In this case the defendant was charged with the offense of assault with intent to kill (K. S. A. 21-431). He was convicted of the lesser included offense of felonious assault (K. S. A. 21-435). Having previously been convicted of a felony (murder in the second degree), sentence under the habitual criminal statute (K. S. A. 21-107a) was imposed. He has appealed.

Reing an indigent person and without counsel at his arraignment, counsel was appointed to represent defendant, and counsel represented him throughout the trial and in this appeal.

Defendant took the witness stand in his own behalf. It first is contended the court erred in permitting the state to cross-examine him concerning his defense to the murder charge in 1947 to which he had entered a plea of guilty — it being argued that in the nature of things no “defense” is interposed when a plea of guilty is entered. We have examined the evidence as to this matter and find the contention to be without merit. It appears that notwithstanding defendant’s plea of guilty to the murder charge his contention at that time was that he was acting in self-defense — just as he contended before the jury in the present charge.
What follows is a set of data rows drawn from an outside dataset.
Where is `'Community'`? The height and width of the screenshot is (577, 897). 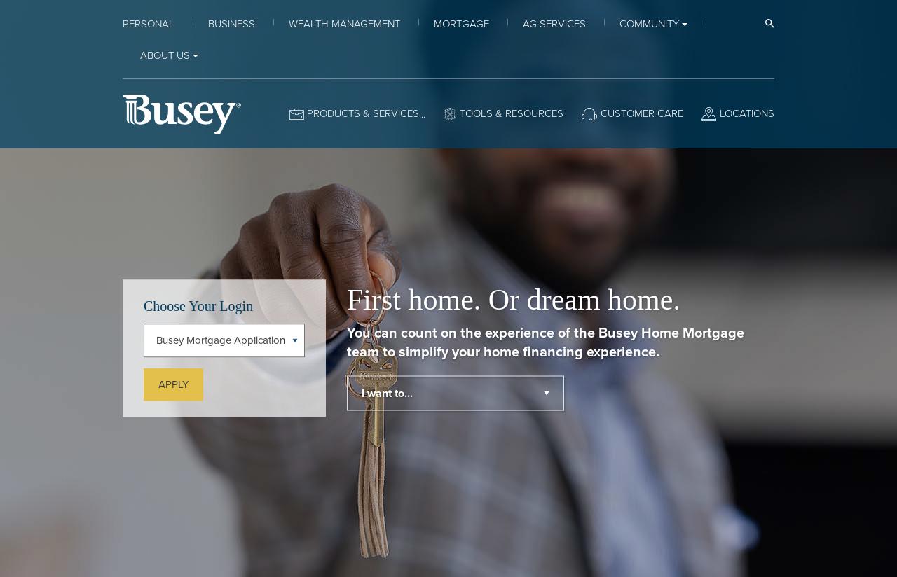 'Community' is located at coordinates (648, 23).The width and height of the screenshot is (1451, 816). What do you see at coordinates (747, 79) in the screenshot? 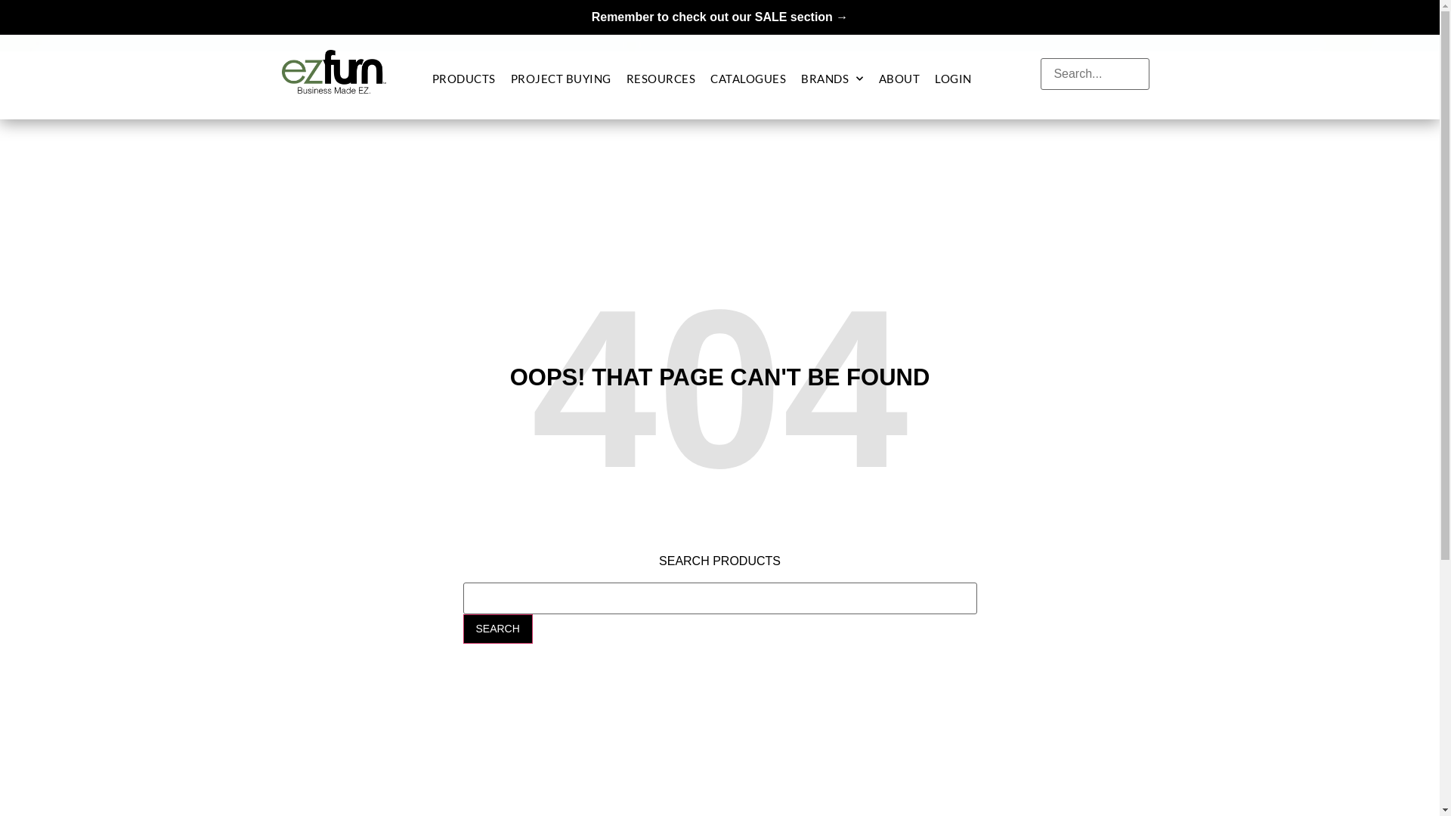
I see `'CATALOGUES'` at bounding box center [747, 79].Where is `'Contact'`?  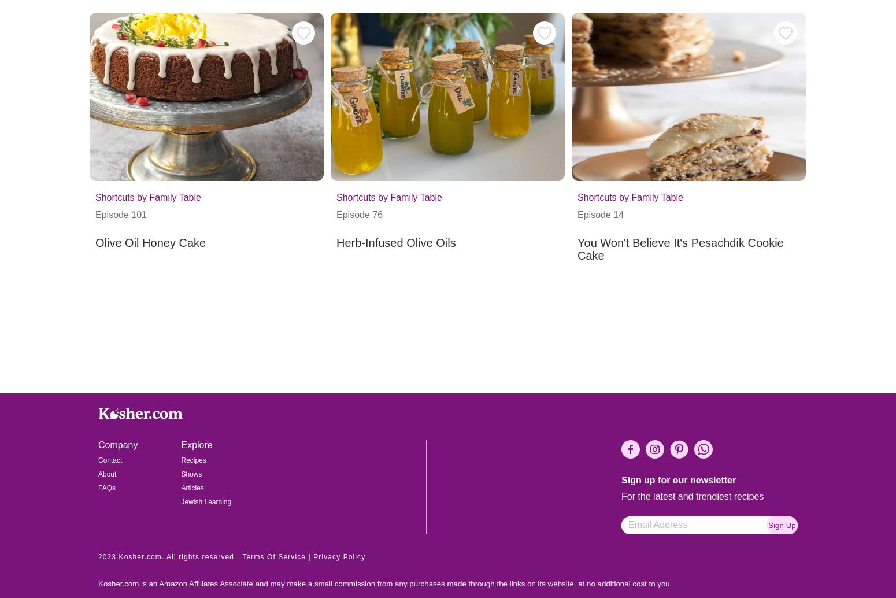
'Contact' is located at coordinates (109, 459).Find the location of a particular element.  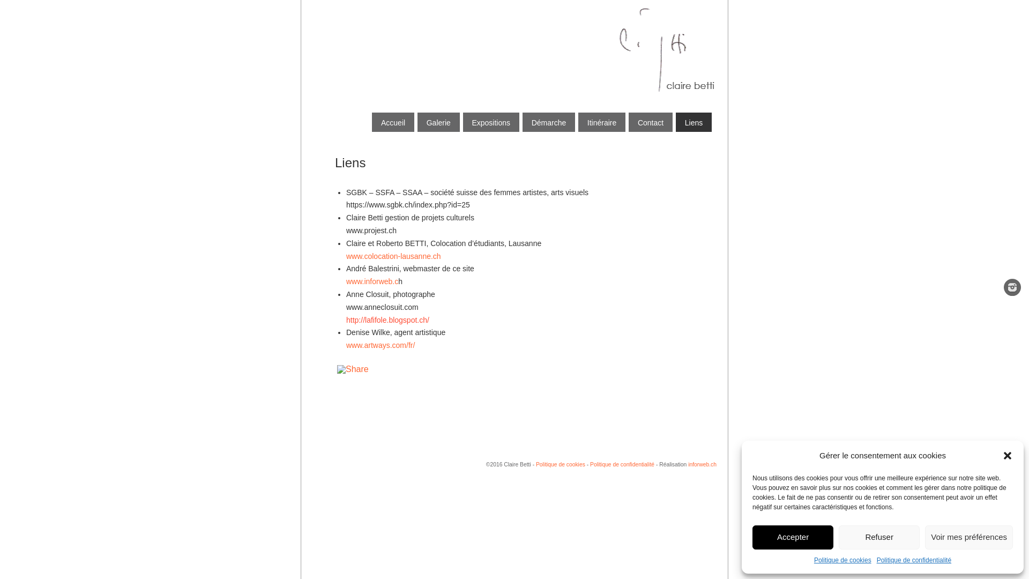

'Accepter' is located at coordinates (792, 537). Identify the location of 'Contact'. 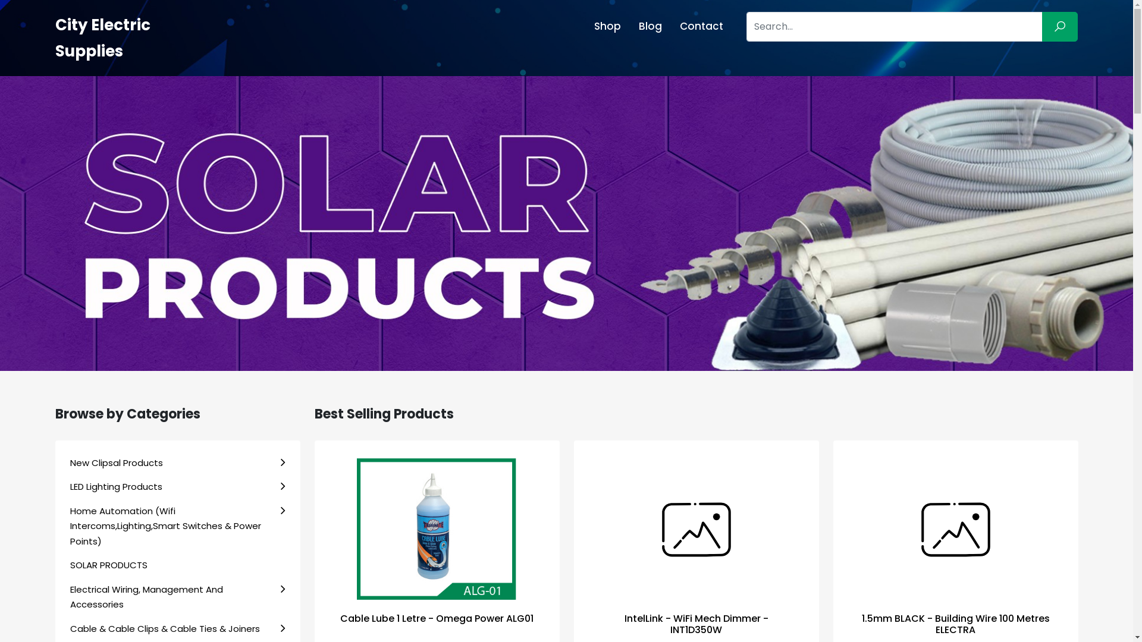
(671, 26).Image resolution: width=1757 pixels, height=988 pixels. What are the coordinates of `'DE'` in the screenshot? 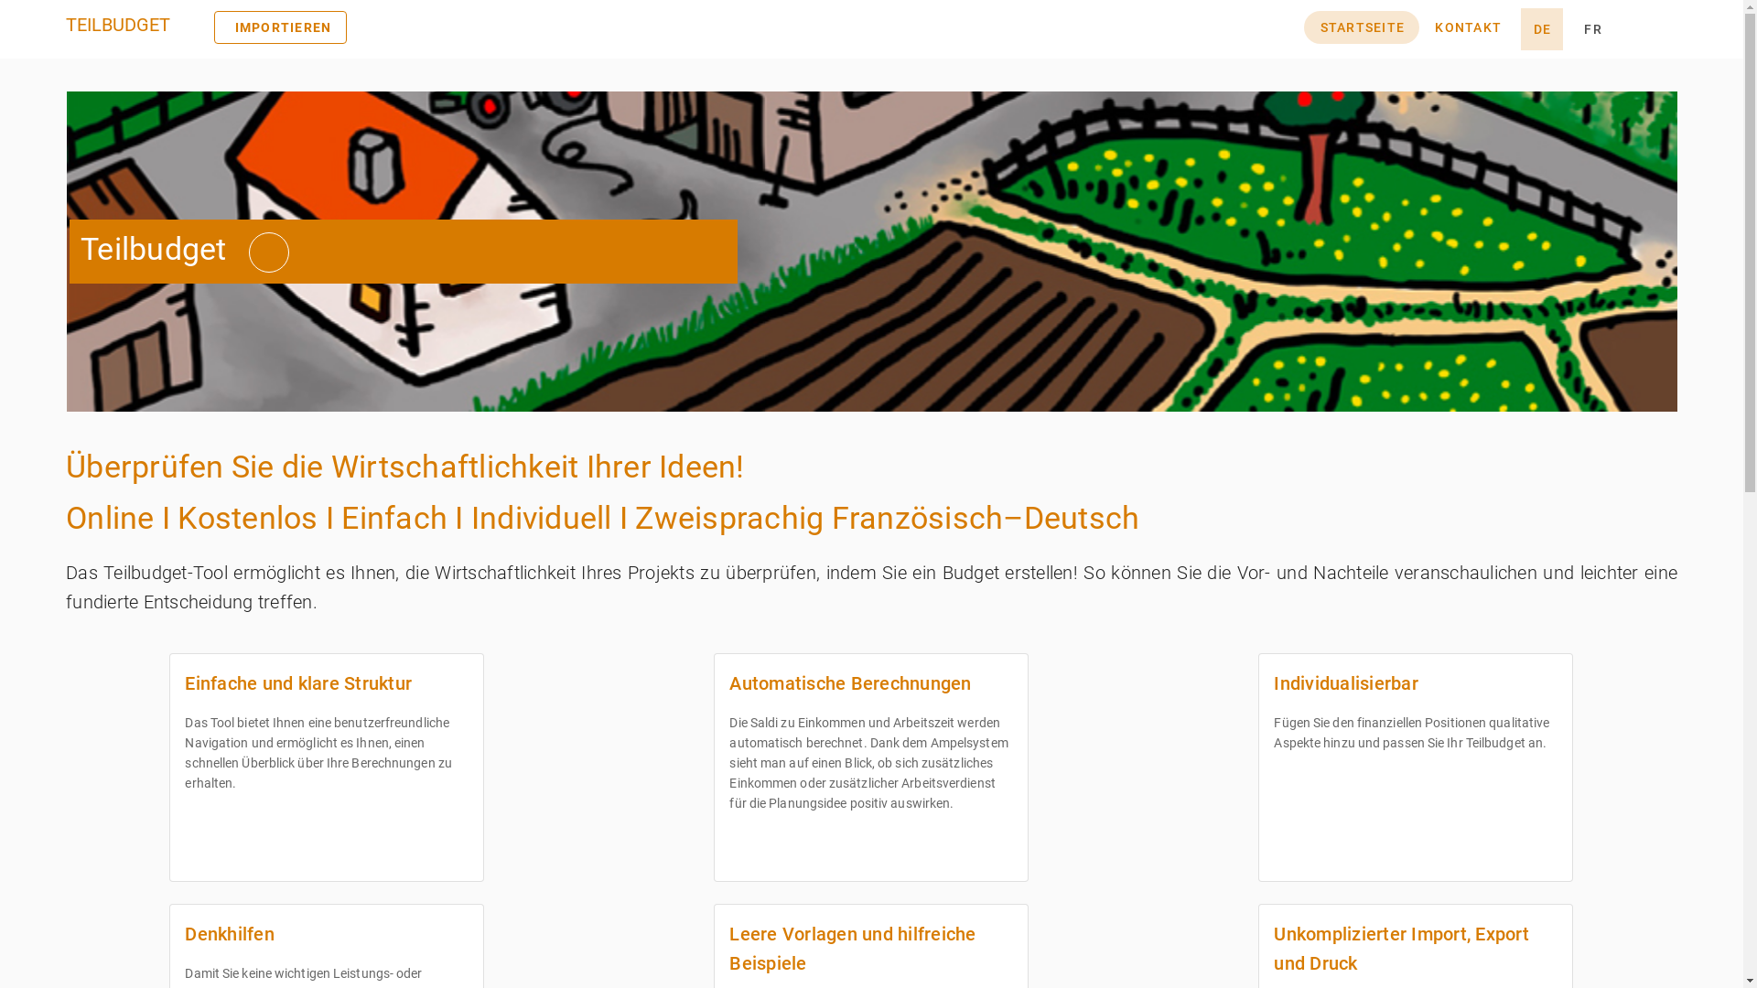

No matter what the rule may or may not be after the effective date of K. S. A. 60-421, the rule at the time of this trial in 1963 was that when a defendant in a criminal prosecution elects to take the stand as a witness in his own defense, he may be cross-examined concerning previous of*693fenses and matters involving him in degradation and disgrace even though not pertaining to the charge for which he is then on trial, and that the extent of such cross-examination rests within the sound discretion of the trial court. (State v. Story, 144 Kan. 262, 58 P. 2d 1090; State v. Osburn, 171 Kan. 330, 333, 232 P. 2d 451; State v. Vernon King, 190 Kan. 825, 832, 378 P. 2d 147).

While this appeal was pending defendant, being confined in the penitentiary, addressed a letter to the trial judge which was considered and treated as a motion to vacate sentence under the provisions of K. S. A. 60-1507. This was done prior to October 16, 1964, the effective date of rule no. 121 of this court which in (c) (3) thereof provides that a motion to vacate, set aside, or correct a sentence cannot be maintained while an appeal from the conviction and sentence is pending or during the time within which an appeal may be perfected. It was contended by defendant in this “motion” that his substantial rights were violated because of the fact he was not represented by counsel at his preliminary examination and arraignment, and at the time he made a statement to the county attorney. The trial court denied relief. Under the circumstances we will consider the matter.

The record shows that upon his arraignment counsel was appointed to represent defendant and it further shows that at the time he was questioned by the county attorney he was advised of his right to communicate with counsel but that he waived such right. With respect to the lack of counsel at his preliminary examination there is nothing in the record to indicate that his substantial rights were in any way violated or prejudicially affected by lack of counsel at that hearing. Furthermore, it has been held many times that under circumstances shown by this record failure to appoint counsel for an indigent defendant at his preliminary examination is not error. (State v. Young, 194 Kan. 242, 398 P. 2d 584 and cases cited in the opinion). The court did not err in denying relief under K. S. A. 60-1507.

Finally, it is contended that the verdict is contrary to law and the evidence, and that defendant’s motion for a new trial was erroneously overruled.

A discussion of the evidence is unnecessary. It was such that the jury was completely justified in returning the verdict of guilty. The motion for a new trial was correctly overruled. We find no error in the record and the judgment is affirmed.